We have no idea of the context. We’re not even certain this is exactly what she said. But who cares?
Gail Collins of The New York Times spoke frankly: “The stunning thing to me about that Sadler-McCain thing was that it got leaked. The fact that in private conversation, presidential aides occasionally make deeply offensive wisecracks about the opposition (and McCain at that moment was the opposition) isn’t exactly shocking. But that it immediately got out was sort of amazing.”
Kudos to Collins for acknowledging the probable and rather unexceptional context. But to suggest the leak is stunning is to say one should be shocked to learn Tuesday follows Monday. Rarely a day goes by when some anonymously sourced tidbit of White House gossip isn’t fed to the press in the full knowledge it will be magnified 100 times in importance.
So the offensive behavior isn’t special, it was the leak? Sadler privately apologized days ago, but that’s meaningless. The networks will keep playing Bad Manners Bingo until someone apologizes publicly. Liberals actually demanded Sadler be fired. Conservative radio host Larry O’Connor joked on Twitter that if rude private remarks about politicians is the new standard for firing people, “I'm pretty sure every journalist will have to be replaced by a robot.”
Consider what journalists say about Donald J. Trump in private.
What demonstrates the media’s all-encompassing lack of fairness and balance is that if an Obama White House aide had spilled something uncharitable like this, the media elites would have pretended it never happened.
In fact, Obama and Biden could say rude things in public and they would pretend it never happened, or wave it away quickly.

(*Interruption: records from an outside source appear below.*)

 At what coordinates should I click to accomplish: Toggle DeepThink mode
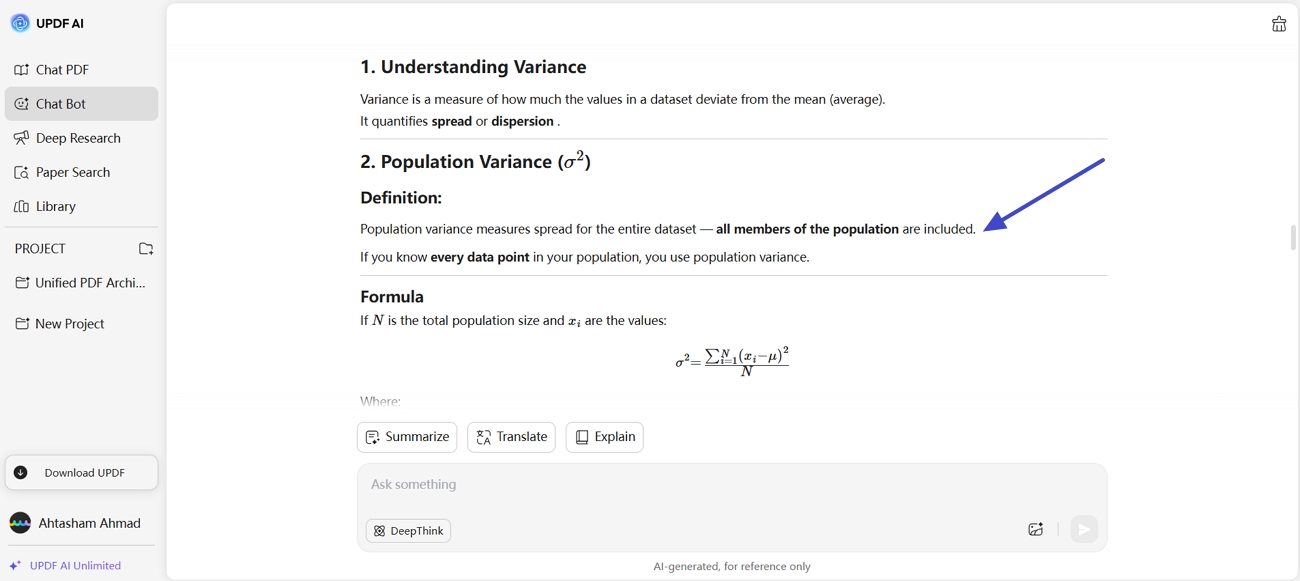(x=408, y=530)
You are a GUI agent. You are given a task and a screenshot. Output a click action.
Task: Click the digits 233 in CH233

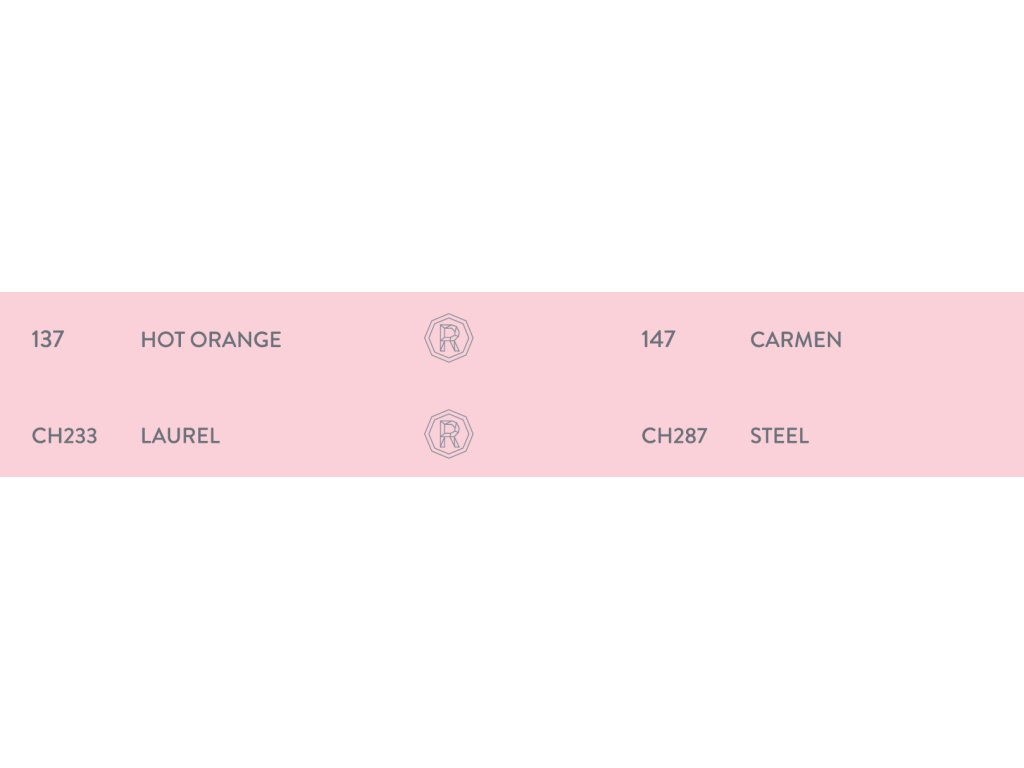pos(77,436)
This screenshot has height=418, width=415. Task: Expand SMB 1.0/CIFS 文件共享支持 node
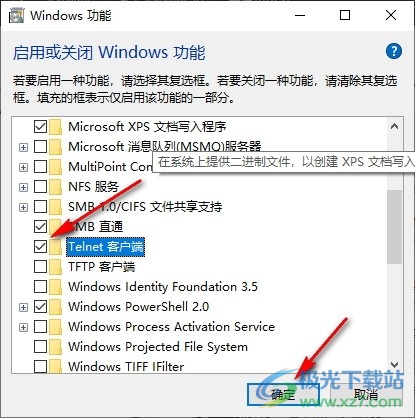click(23, 207)
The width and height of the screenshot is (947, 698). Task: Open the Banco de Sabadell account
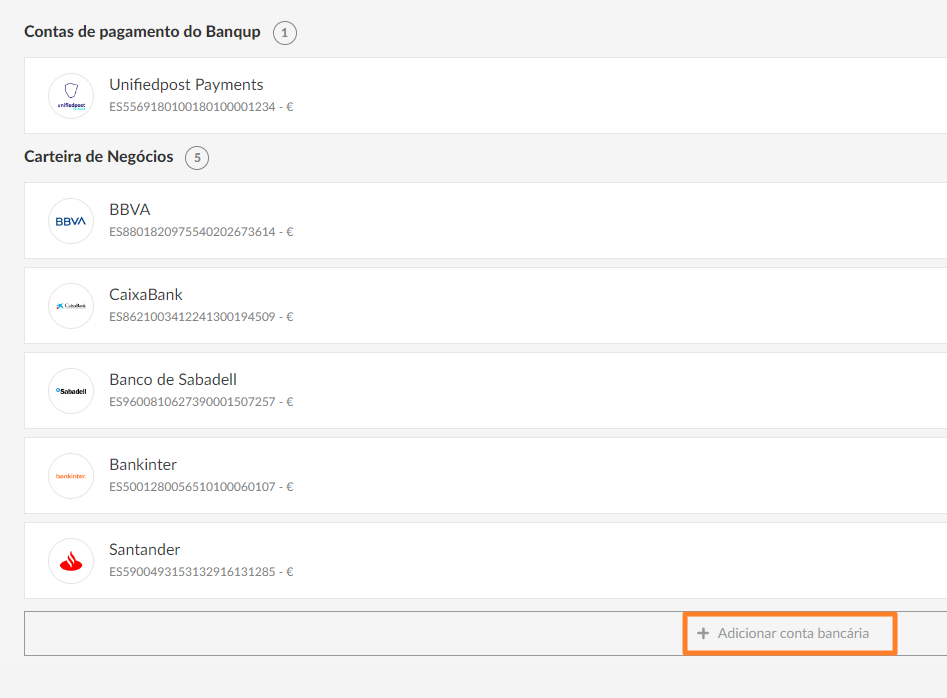[486, 391]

There was Biden in 2012 warning a black audience against the Republicans: “They want y’all back in chains.” Each network aired just one story, and ABC and NBC stayed vague, playing dumb about just what was offensive in the slavery accusation.
In 2014, Biden bashed lawyer for veterans as “Shylocks who took advantage of these women and men while overseas.” Abraham Foxman of the Anti-Defamation League protested “Shylock represents the medieval stereotype about Jews and remains an offensive characterization to this day.” But the networks were silent.
In 2013, Jay Leno asked President Obama about a new global travel alert: “What do you say to those cynics who go, ‘Oh, this is an overreaction to Benghazi’ — how do you respond to that?” Obama cavalierly replied "The odds of people dying in a terrorist attack obviously are still a lot lower than in a car accident, unfortunately."
The four brave men murdered in Benghazi are not as important as John McCain, apparently. The networks all highlighted the Leno appearance, but CBS and NBC didn’t bother airing that snippet. ABC ran it with a bland introduction from reporter Jon Karl: “The president sought to downplay the threat.” Even The Washington Post skipped it, but gushed over the president in a blog titled “Obama's top five zingers on The Tonight Show.”
These are the same networks that opportunistically whacked McCain as an obstacle to Obama ten years ago. Take ABC’s Terry Moran on Nightline on October 13, 2008: “[F]rom John McCain and Sarah Palin....attacks that stoked the anger at Republican rallies, where there have been reports of attendees yelling things like ‘terrorist’ and ‘kill him.’” Moran asked Joe Biden: “Are you at all concerned in this home stretch for Senator Obama’s safety?”
Perhaps ABC should start demanding that ABC apologize publicly.